Cerplus, which launched January, has a similar idea. Co-founder Zoe Wong works with specific farms to find ugly and surplus produce she knows her customers tend to want — caterers, broth or baby food companies, bakeries and even some restaurants — then picks it up from farmers’ markets in San Francisco and Berkeley.

From there, it goes to a warehouse in San Mateo, and she posts it on the Cerplus website, where customers can find excess inventory of avocados, cabbage and even pasture-raised eggs at a 30 to 50 percent discount.

If the food finds a buyer, Cerplus delivers it and the farmer gets paid, which is a better return than they would get if they composted or donated their leftover food. In the past few months, the company has diverted 11,000 pounds of produce.

In addition to the social mission, the price is a draw, said Wong, whose previous company, Revive Foods, made jam with surplus fruit. “A lot of these food businesses are running really tight operations,” she said.

Dan Kurzrock and Jordan Schwartz work with a different type of wasted product: what they call “beer grain,” or the edible by-product of beer production. When they began home brewing as UCLA undergrads in 2009, they noticed that 5 gallons of beer would result in 15 pounds of leftover barley or other grains.

“I was just blown away with all the waste,” said Kurzrock.

A use for beer grains

They started making granola bars with the leftover mix, including barley, oats, wheat and rye, which led to a business, named ReGrained, that launched in 2014. They now pick up the grain from the San Francisco brewers 21st Amendment, Magnolia and Triple Voodoo. Kurzrock notes that breweries have traditionally donated spent grain to hog farms, but that’s more difficult to do from an urban environment; he estimates there are 28 craft breweries in San Francisco alone.

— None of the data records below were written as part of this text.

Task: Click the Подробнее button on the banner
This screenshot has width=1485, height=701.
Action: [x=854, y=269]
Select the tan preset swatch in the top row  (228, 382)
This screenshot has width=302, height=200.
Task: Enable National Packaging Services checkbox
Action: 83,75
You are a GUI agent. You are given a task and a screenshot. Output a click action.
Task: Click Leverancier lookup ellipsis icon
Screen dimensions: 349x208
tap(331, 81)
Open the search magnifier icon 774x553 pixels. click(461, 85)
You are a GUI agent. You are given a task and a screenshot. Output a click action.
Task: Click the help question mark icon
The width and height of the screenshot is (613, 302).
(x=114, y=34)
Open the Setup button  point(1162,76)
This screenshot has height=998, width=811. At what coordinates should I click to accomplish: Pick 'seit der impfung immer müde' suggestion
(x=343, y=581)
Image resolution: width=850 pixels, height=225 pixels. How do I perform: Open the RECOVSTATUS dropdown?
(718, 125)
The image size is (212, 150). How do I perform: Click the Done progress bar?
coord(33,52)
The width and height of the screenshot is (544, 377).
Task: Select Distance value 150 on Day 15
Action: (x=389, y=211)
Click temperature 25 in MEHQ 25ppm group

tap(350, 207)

The high-fiber bars are sold at Rainbow Grocery, Gus’s Community Market and Driver’s Market in Sausalito for $2.50 each. They’re not cheap, and neither are cold-pressed juices that use recovered produce from Full Harvest, which start at $7 a bottle (though 4 pounds of produce typically goes into each bottle). But Moseley thinks prices will go down if the organic and healthy food category continues to grow as projected.

“The way (for companies) to differentiate is with pricing,” she said. “Eventually they’ll be able to pass along the discount.”